Question 18: What are the eligibility criteria for Early Admission?
- Fall semester, 12th grade status
- Final year of the student’s high school program
- Unweighted cumulative GPA of 3.0 or higher
- Passing placement scores in reading, writing, and math on the ACT, PERT, ACCUPLACER, or SAT
- Brevard Public School Applicants: Completion of all subject area graduation requirements by the end of 11th grade except one credit each in math, science, social studies and English.
Question 19: Are high school students expected to meet certain academic standards in their college courses?
Students must continuously meet all dual enrollment admission standards for their selected degree or certificate program to maintain eligibility. In addition, students are expected to complete and achieve an overall GPA of 2.0 in dual enrollment coursework taken during a term.
A student whose college GPA falls below a 2.0 and/or withdraws from a course after the college-designated add/drop date may remain eligible for dual enrollment for one more term so long as his/her overall high school GPA, including the dual enrollment grades, meets the admission criteria for the student’s selected program. The student's dual enrollment status, however, will be considered “provisional” and the student must achieve both a college cumulative and term GPA of 2.0 and complete all coursework to maintain eligibility.

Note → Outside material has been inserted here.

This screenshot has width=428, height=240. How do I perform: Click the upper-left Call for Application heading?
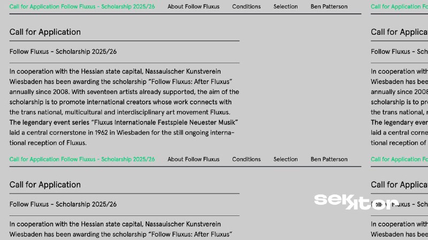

A student who fails to meet the above requirements will be ineligible for dual enrollment for a period of one term.
Question 20: Is the college allowed to administratively withdraw a student from an EFSC class?
Students are expected to follow EFSC rules and policies. The College may withdraw a student for inappropriate and disruptive behavior and/or failure to attend class and the student may lose dual enrollment eligibility for one or more terms. Academic dishonesty, including cheating and plagiarism, may also result in a grade of "F" in the course.
Question 21: Is Dual Enrollment a good option for every qualified student?
Dual enrollment provides high school students with the opportunity to get a head-start on college, to expand the curricular options available to them and save money on future education costs. Participants, however, must be motivated and able to work independently. While college classes may meet only once or twice a week, instructors assign extensive work that must be completed between class meetings. Regular attendance is required.
Question 22: Are special accommodations available for students who have a disability?
As soon as students are registered with EFSC, they can apply for accommodations through SAIL (Student Access for Improved Learning). The SAIL office does not automatically or directly receive any accommodation plans from a student’s high school, so students with a documented disability, 504 Plan, or IEP must contact the SAIL office directly to apply for accommodations and discuss their specific academic needs.
- Accommodations in college differ significantly from those in K-12 environments. SAIL’s Access Specialists can walk students through the transition to post-secondary accessibility services.
- Students are encouraged to be proactive in their accommodation requests and to self-advocate for their educational needs.